The nightly news has shifted several times this year, but until recently the focus was on the worldwide crisis in the face of the relentless spread of coronavirus. The U.S. riots after the deaths of two African American men went viral on social media have grabbed most of the attention that had been given to COVID-19, but other stories have been mostly overlooked. One such story was Indonesia’s first honor killing — on record, anyway.
A 16-year-old Indonesian girl confided in her brothers that she had started to date, after which they brutally beat her to death while the family watched. Their weapons of choice?
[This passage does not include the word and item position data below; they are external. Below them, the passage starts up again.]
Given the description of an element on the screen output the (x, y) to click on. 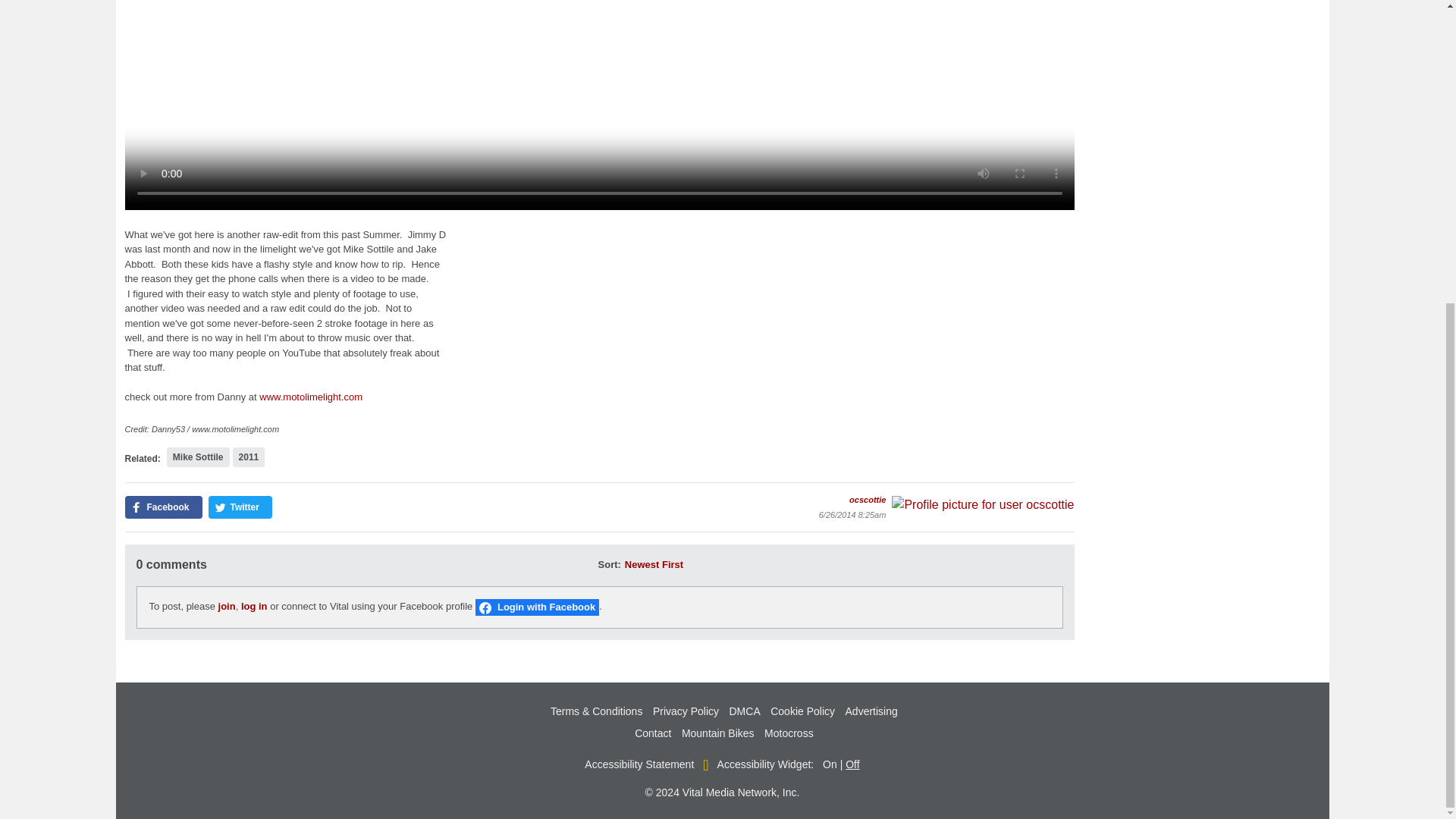
ocscottie (982, 505)
Given the description of an element on the screen output the (x, y) to click on. 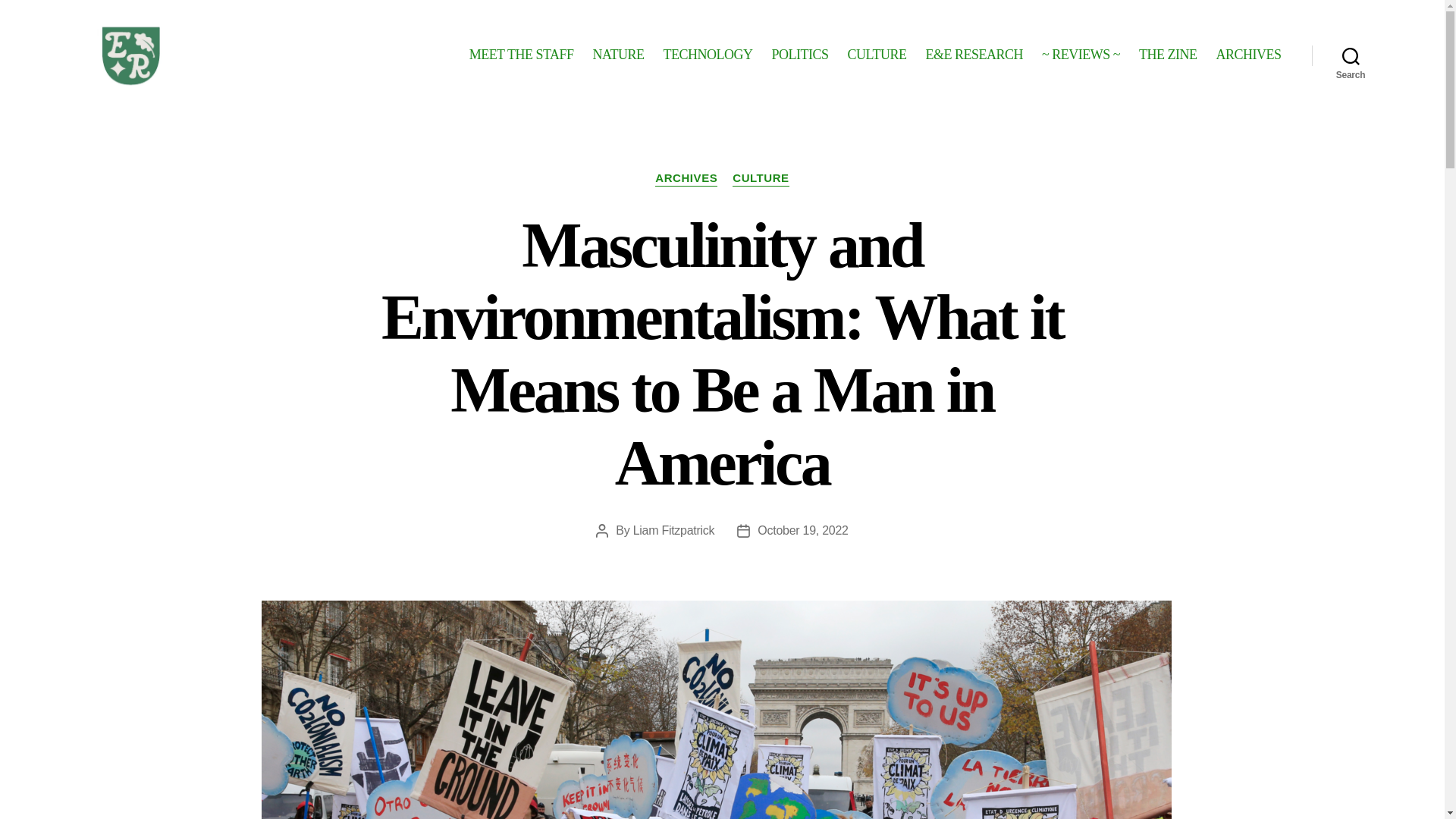
Search (1350, 55)
TECHNOLOGY (707, 54)
POLITICS (799, 54)
ARCHIVES (686, 178)
MEET THE STAFF (520, 54)
ARCHIVES (1248, 54)
NATURE (618, 54)
CULTURE (760, 178)
THE ZINE (1167, 54)
Liam Fitzpatrick (673, 530)
October 19, 2022 (802, 530)
CULTURE (877, 54)
Given the description of an element on the screen output the (x, y) to click on. 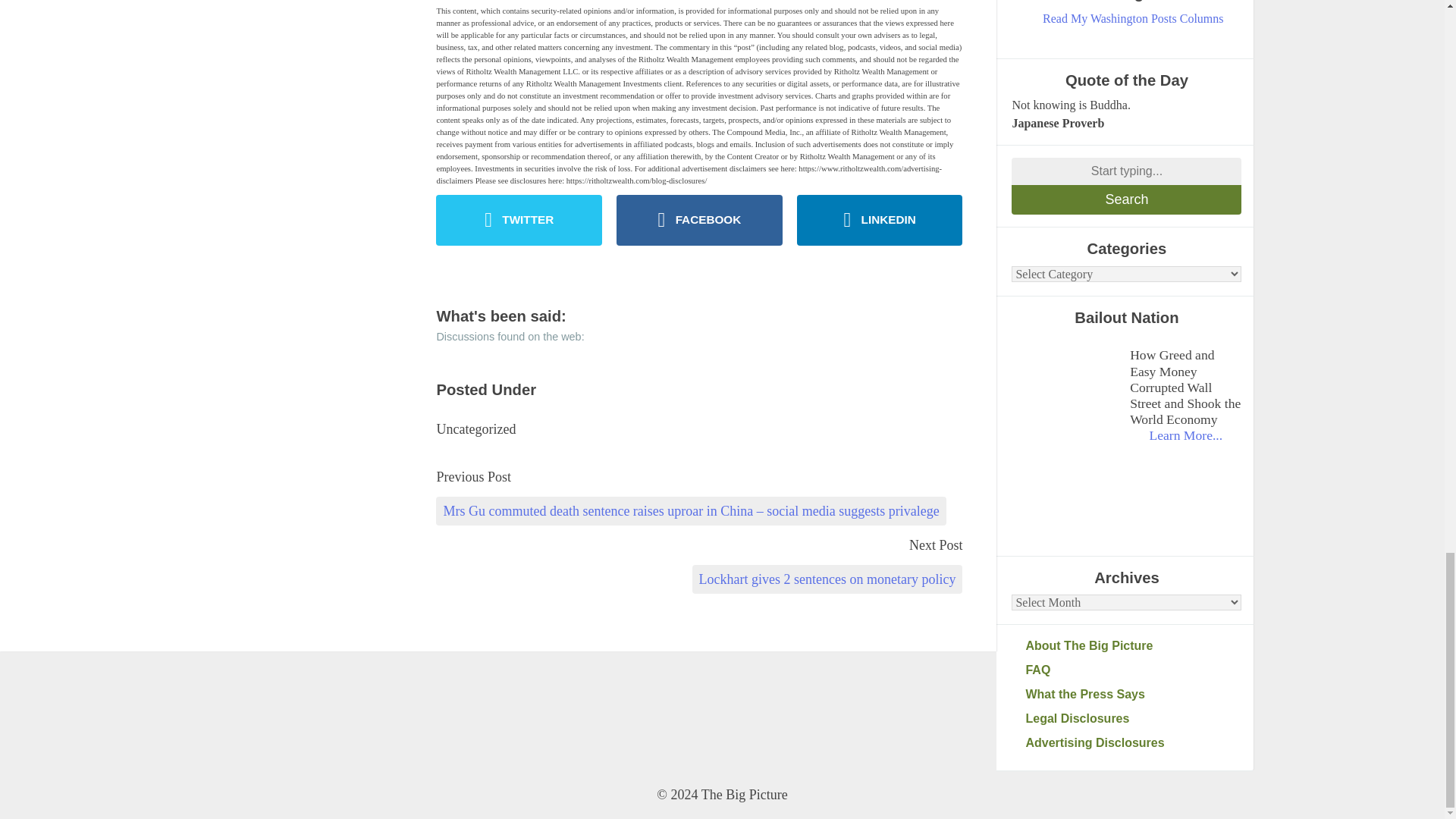
Search (1126, 199)
TWITTER (518, 219)
Legal Disclosures (1133, 719)
LINKEDIN (879, 219)
Read My Washington Posts Columns (1132, 18)
Search (1126, 199)
Bailout Nation (1066, 389)
FACEBOOK (699, 219)
Search (1126, 199)
Lockhart gives 2 sentences on monetary policy (827, 579)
A log and machete.
Director Alissa Wahid of the Gusdurian Network Indonesia warned that more crimes such as these would likely occur before long because of the world’s current trend toward conservative values and nationalism. “This is what’s worrying,” she said. “It may not be in the form of killing, but nonetheless it is dangerous to well-being, especially for daughters.”
This is especially concerning coming from a country where honor killings are not commonplace.
Already, some are expressing the idea that copycats might take to this sort of self-orchestrated justice within families. Are more girls in Indonesia at risk? Time will tell. But the more important question — and one without an answer — might be whether or not the world will even hear about such murders when headlines are glued to the coronavirus pandemic. Recent headlines have focused on the United States. With an especially chaotic election there looming just around the corner, this trend might continue (and so, too, might the violence).
A 14-year-old girl was also recently murdered by her father in another honor killing after she ran away with an older man. Her father has been arrested, and thankfully the murder was covered in the local news — albeit pro-government news.